The order in which we learn things might be the answer. “If someone has never played the piano and you put them in front of a Chopin piece, they’re unlikely to make much progress learning it,” explains Luca Saglietti, a physicist at Bocconi University in Milan, who coordinated the study. “Normally, there’s a whole learning path spanning years, starting from playing ‘Twinkle Twinkle Little Star’ and eventually leading to Chopin.”

When input is provided to machines in an order of increasing difficulty, it is called “curriculum learning.” However, the most common way to train neural networks is to feed them input randomly into highly powerful, overparameterized networks.

Once the network has learned, it is possible to reduce the number of parameters—even lower than 10% of the initial amount—because they are no longer used. However, if you start with only 10% of the parameters, the network fails to learn. So, while an AI might eventually fit into our phone, during training, it requires massive servers.
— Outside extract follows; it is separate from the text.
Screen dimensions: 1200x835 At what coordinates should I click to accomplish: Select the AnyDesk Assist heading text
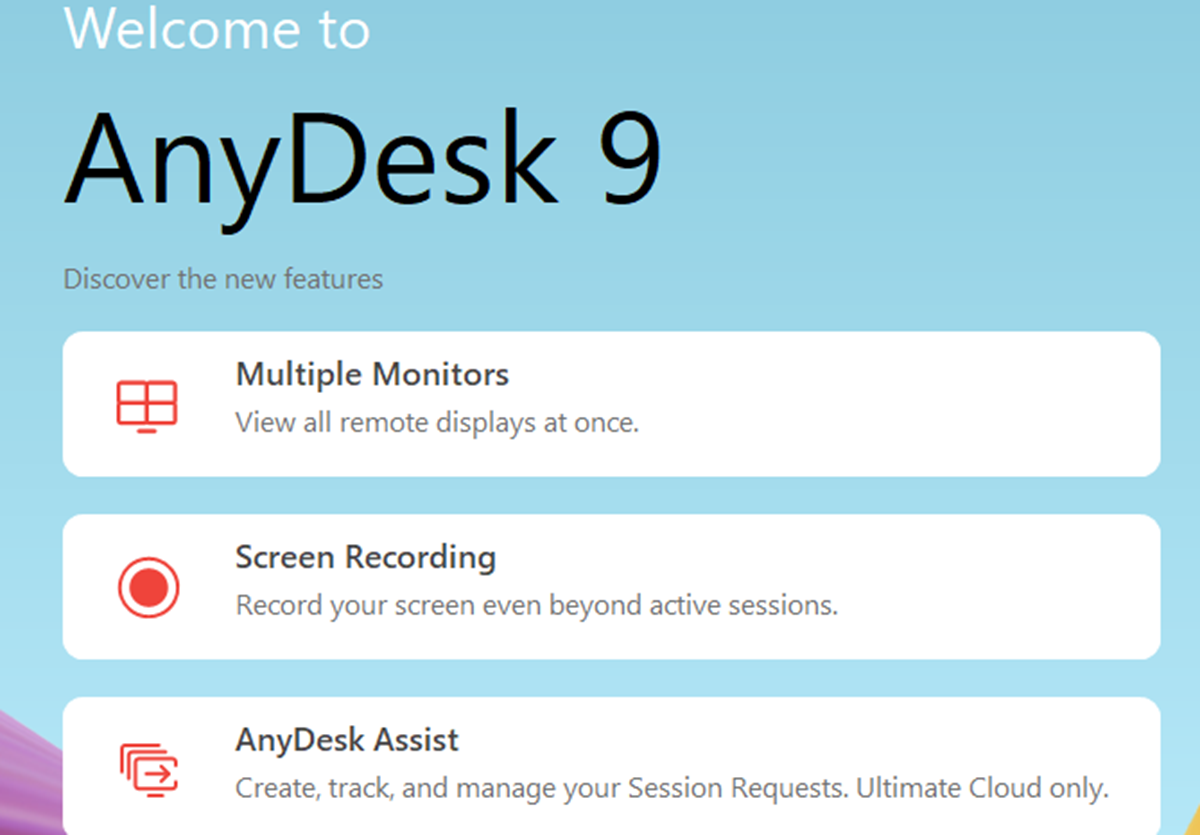coord(346,740)
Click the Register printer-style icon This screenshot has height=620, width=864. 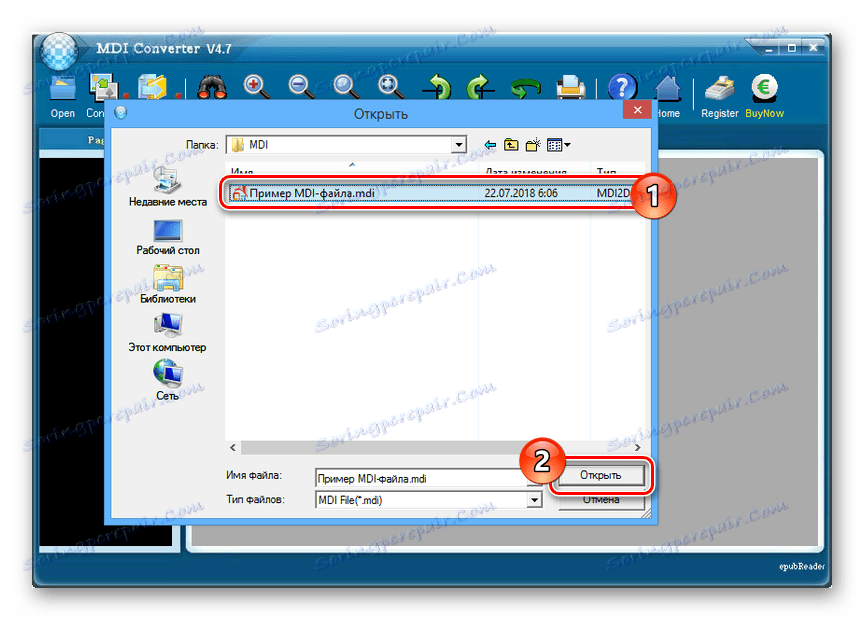(719, 88)
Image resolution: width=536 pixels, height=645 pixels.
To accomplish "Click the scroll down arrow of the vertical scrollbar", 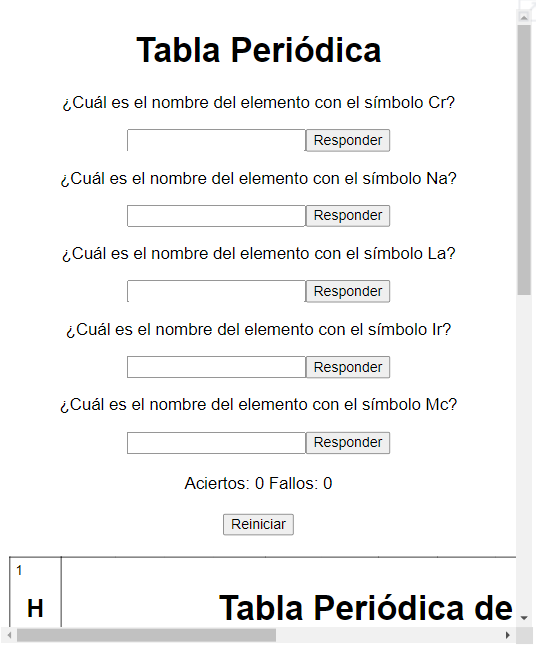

Scientists have wondered whether curriculum learning could save resources. But research so far suggests that for very overparameterized networks, curriculum learning seems irrelevant: performance in the training phase does not seem to be improved.

The new work by Saglietti and colleagues attempted to understand why.

“What we’ve seen is that an overparameterized neural network doesn’t need this path because, instead of being guided through learning by examples, it’s guided by the fact that it has so many parameters—resources that are already close to what it needs,” explains Saglietti.

In other words, even if you offer it optimized learning data, the network prefers to rely on its vast processing resources, finding parts within itself that, with a few tweaks, can already perform the task.

This is actually good news, as it does not mean that networks cannot take advantage of curriculum learning, but that, given the high number of initial parameters, they are pushed in a different direction. In principle, therefore, one could find a way to start with smaller networks and adopt curriculum learning.

“This is one part of the hypothesis explored in our study,” Saglietti explains.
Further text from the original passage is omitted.